Les travailleurs de l'aluminerie d'ABI, le 1er mars 2019, devant le bureau du premier
ministre Legault

La section locale 9700 du Syndicat des Métallos a organisé un vote sur la dernière offre de la compagnie pour faire en sorte que chaque membre ait son mot à dire et puisse voter sur celle-ci après 14 mois de lockout. Les Métallos ont fait remarquer que l'offre et le protocole de retour au travail qui l'accompagnait sont pires que ce qui avait été négocié avant le déclenchement du lockout en janvier 2018, alors que deux points seulement demeuraient non résolus.

Les travailleurs ont souligné que l'offre actuelle, un diktat en fait, était très inférieure à ce qui avait été négocié en ce qui concerne l'organisation du travail, les horaires de travail, le régime de retraite, le respect de l'ancienneté, le recours à la sous-traitance et les abolitions de postes. Le soi-disant protocole de retour au travail, qui n'avait fait l'objet d'aucune discussion avec le syndicat, démontrait un manque de respect total envers les travailleurs et leurs droits. Il prévoyait que le retour au travail s'échelonnerait sur une période minimale de 10 mois, pouvant être rallongée en fonction de différents prétextes. Pendant cette période, les cadres et des sous-traitants pourraient occuper les postes des employés syndiqués.

« C'est du jamais vu une aussi longue période de retour, a dit le président de la section locale 9700, Clément Masse. Le principe d'un protocole de retour au travail, c'est de négocier l'armistice, la fin d'un conflit. Ce protocole fait tout le contraire, il allume des feux. En guise de comparaison, en 2004, au bout de 6 semaines, tout le monde était de retour dans l'usine . »

Les travailleurs ont déclaré clairement pendant l'assemblée et par leur vote qu'ils ne veulent pas rentrer au travail dans ces conditions, même après 14 mois difficiles de lockout et l'incertitude dans la période qui vient.

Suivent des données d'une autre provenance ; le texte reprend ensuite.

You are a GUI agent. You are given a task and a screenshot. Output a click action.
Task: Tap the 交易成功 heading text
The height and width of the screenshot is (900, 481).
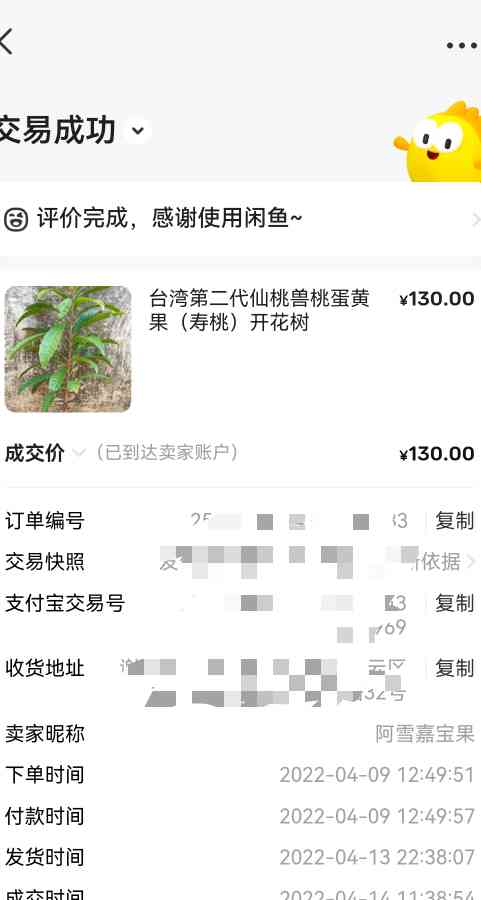[57, 130]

Forum ouvrier éprouve un grand respect pour la décision des travailleurs d'ABI de rejeter le diktat de la compagnie. Leur courage et leur détermination de défendre leurs droits face à cette puissante force internationale et un gouvernement sans colonne qui refuse de faire son devoir et de protéger son propre monde, inspire des millions de travailleurs au Québec et au Canada qui en ont assez de l'état des choses à sens unique qui marque les relations entre les employeurs et les employés.

Forum ouvrier félicite tous ceux au Québec et au Canada qui ont appuyé les travailleurs d'ABI en lockout de multiples façons. Le cartel Alcoa/Rio Tinto n'est pas invincible mais la lutte requiert l'intensification de l'appui de la part de tous les travailleurs et de leurs alliés au pays. La détermination de la classe ouvrière organisée peut mener à la victoire de cette lutte pour ses droits, pour le respect et pour des conditions de travail que ceux qui font le travail et produisent la richesse sociale considèrent acceptables.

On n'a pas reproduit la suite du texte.